§ EXERCISE OBJECTIVE: Copy the records below word for word, from the line containing "Given: Click the" through the end of the records, and omit the pictures from your answer.

§ THE RECORDS:
START
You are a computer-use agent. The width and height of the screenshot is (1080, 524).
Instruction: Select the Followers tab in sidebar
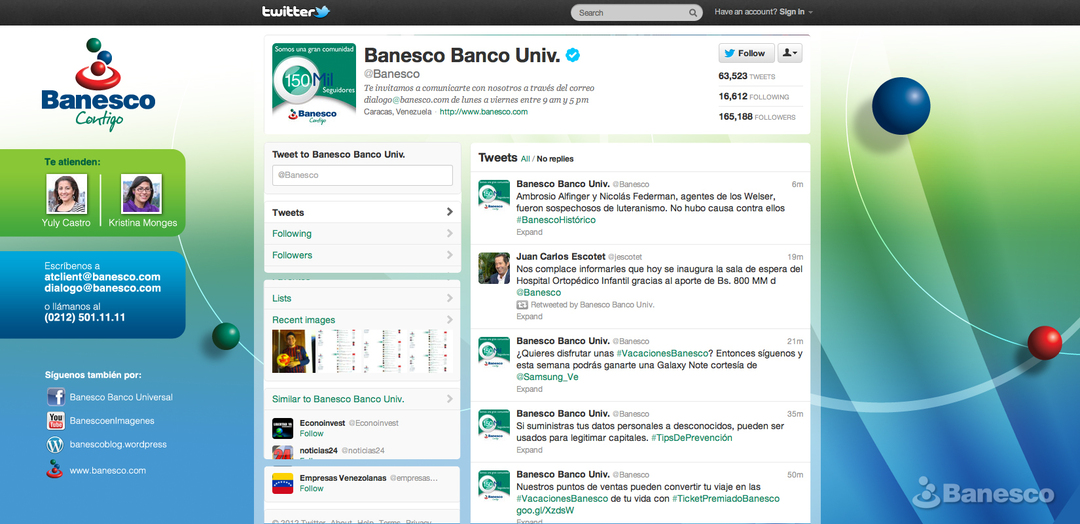click(362, 255)
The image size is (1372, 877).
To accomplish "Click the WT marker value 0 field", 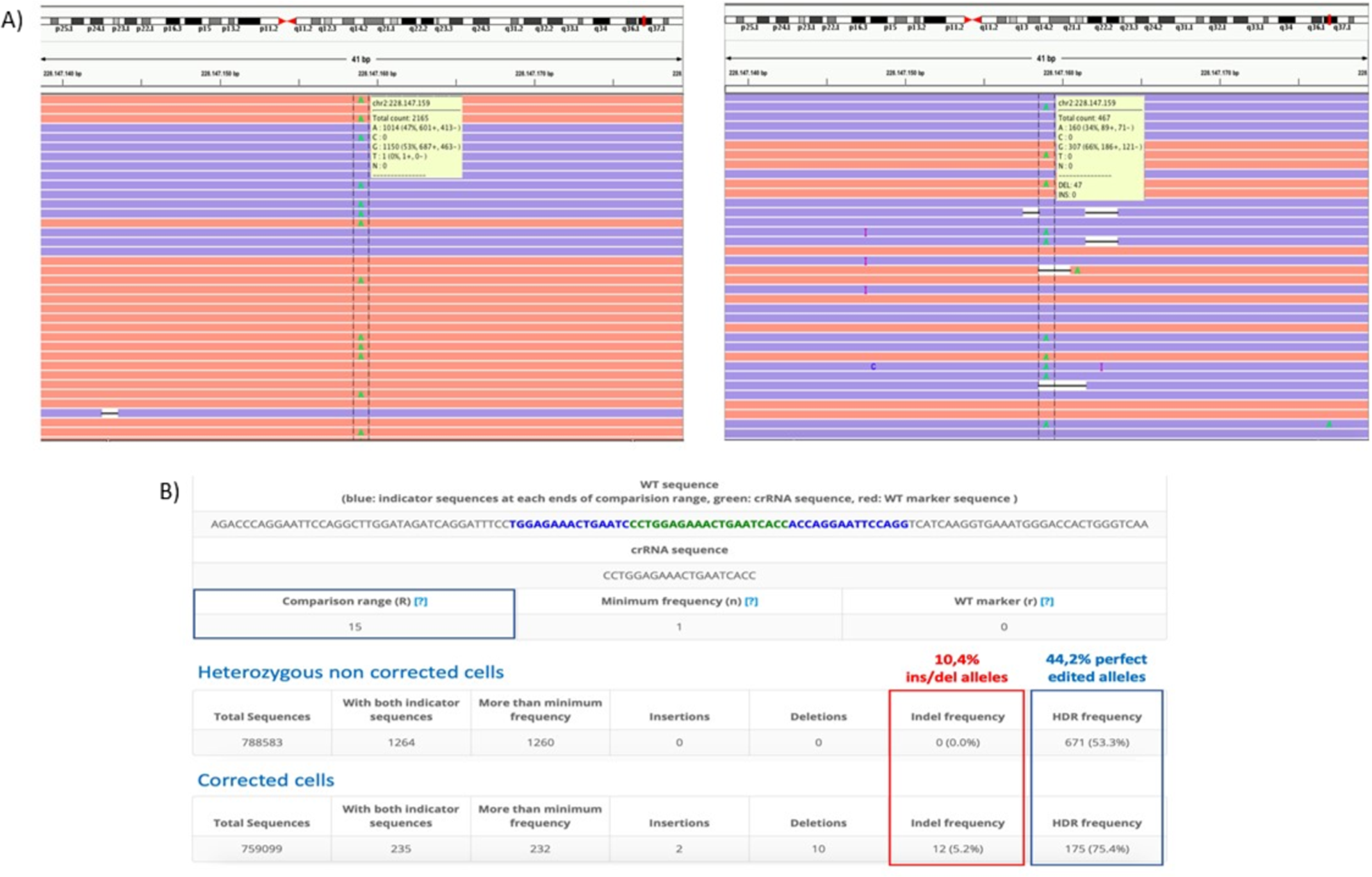I will pos(1004,626).
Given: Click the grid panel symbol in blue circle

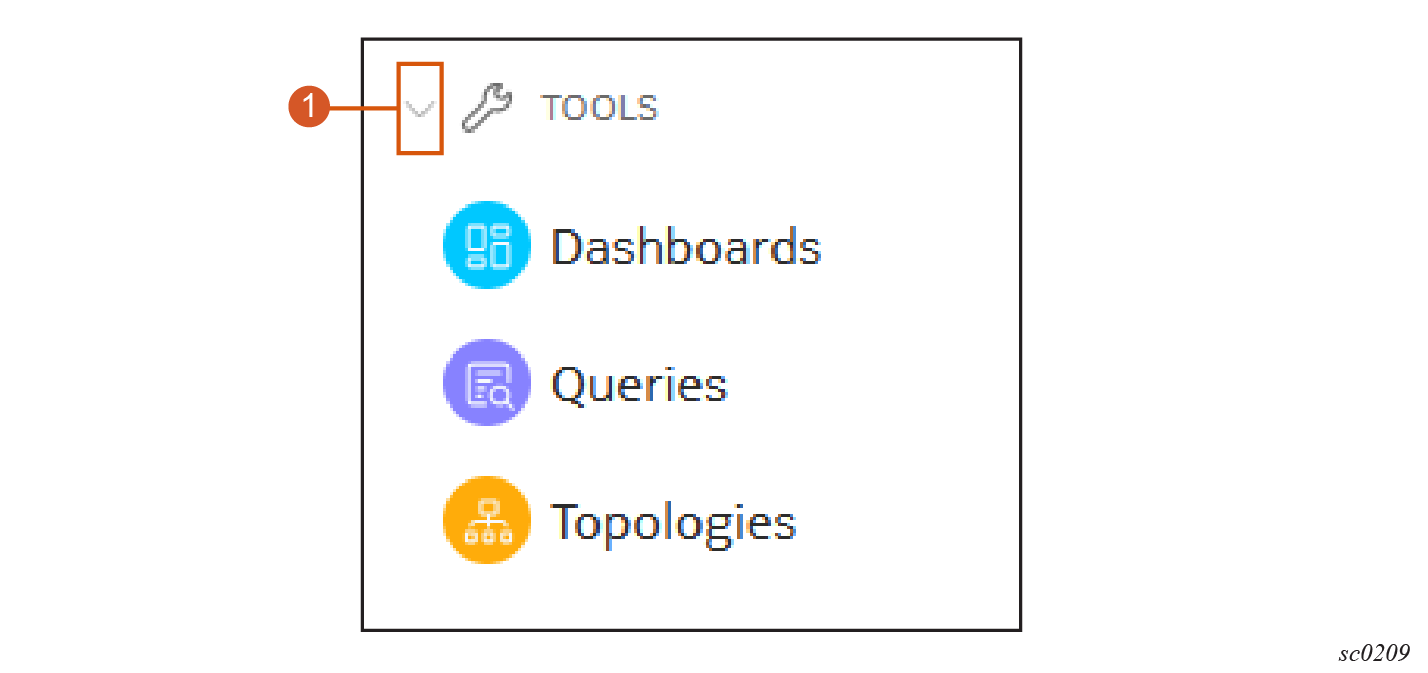Looking at the screenshot, I should 488,245.
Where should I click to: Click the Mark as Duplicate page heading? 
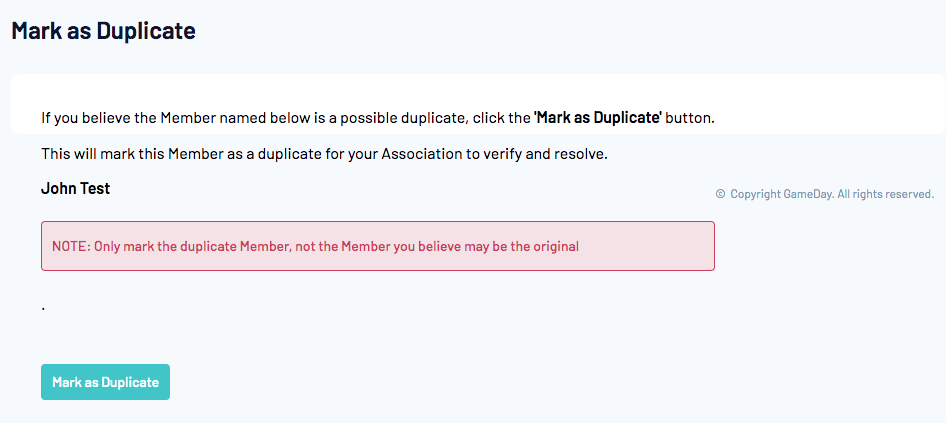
END
§ TASK ANSWER:
Given: Click the grid panel symbol in blue circle

Looking at the screenshot, I should 488,245.
Where should I click to: Click the Mark as Duplicate page heading? 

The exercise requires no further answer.